Having prior imaging on hand is very valuable in the diagnosis of shunt failure. Evaluation should include a careful comparison of the entire ventricular system between the current exam and the prior, with search for interval change in size. Remember that there may be compartmentalization of the ventricular system in more complicated cases of brain tumors, ventricular hemorrhages, and infections, such that portions of the ventricular system may show interval change in size rather than the entire ventricular system. Next, contemplate the principal mechanisms responsible for shunt failure: (1) obstruction of the catheter tip in the ventricular system; (2) malfunction of the valve; (3) kinks in the tubing; (4) obstruction at the distal end of the catheter (i.e., intraperitoneal, intracardiac); and (5) component disconnection. The valves come in a variety of pressure settings for various resistances.

Shuntograms in which 2 to 3 mL of nonionic contrast are injected into the shunt reservoir may be revealing. Normally, the contrast clears from the shunt tube within 3 to 10 minutes. In adults, it may take 10 to 15 minutes to clear.
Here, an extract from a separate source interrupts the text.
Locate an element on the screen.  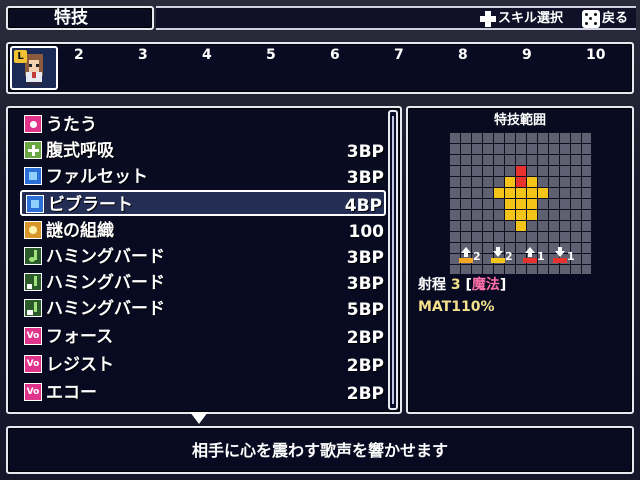
skill-row-selected: ビブラート 4BP is located at coordinates (203, 203).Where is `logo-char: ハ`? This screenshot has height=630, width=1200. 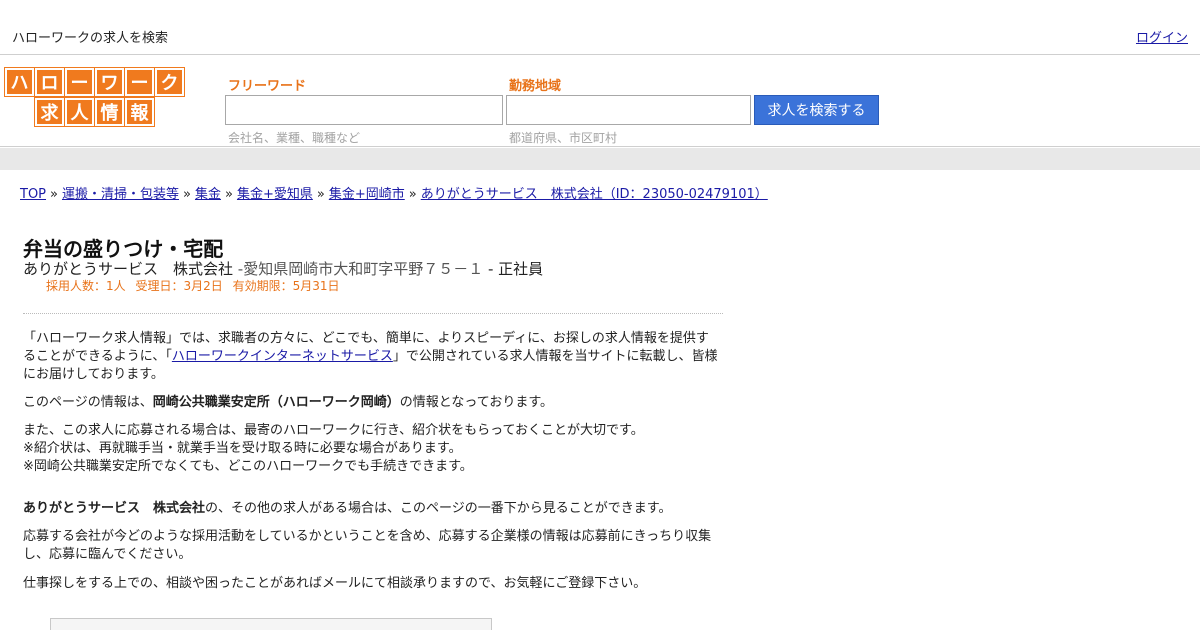
logo-char: ハ is located at coordinates (20, 82).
The first step in the evaluation is withdrawing CSF from the shunt valve. If CSF cannot be withdrawn, the ventricular catheter is obstructed or the valve is faulty. If contrast refluxes from valve to ventricle, the valve is faulty as this is supposed to be a one-way valve to prevent “dreck” from the flowing backwards to the ventricles. If the contrast does not flow freely out but after pumping the valve it seems to work, there is probably incomplete obstruction of the shunt system and/or a malfunctioning valve-pressure system. If there is no spillage intraperitoneally even after pumping the valve, or if what spills gets loculated, clearly, there is a problem with the end of the shunt system. Ventricular catheter obstruction, valve malfunction, and distal obstruction are the most commonly seen causes of shunt failure.

Third ventriculostomies, where a small hole is made at the floor of the third ventricle that allows communication between the floor of the third ventricle and the suprasellar cistern, has proven to be effective in relieving hydrocephalus (see Fig. 7-4 ). This is most useful for those obstructions distal to the third ventricle as it bypasses the obstructed region. These are often placed through the use of a fiberoptic endoscope and/or three-dimensional reconstructions with image-guided navigation. Expect the reduction in ventricular size to appear within a couple of weeks of the procedure—not as rapidly as with lateral ventricular shunts. Flow through the third ventriculostomy may be visualized with phase contrast flow studies at a velocity encoded at 5 mL/min.

At those institutions who have ready access to MR, radiologists are encouraging the use of single shot fast spin echo MRI (timing in at 1 to 2 seconds per slice) for evaluation of shunted kids to avoid the repeated irradiation of children’s heads with CT. No more frying of the brain with CT for suspected shunt failure—that’s a good thing!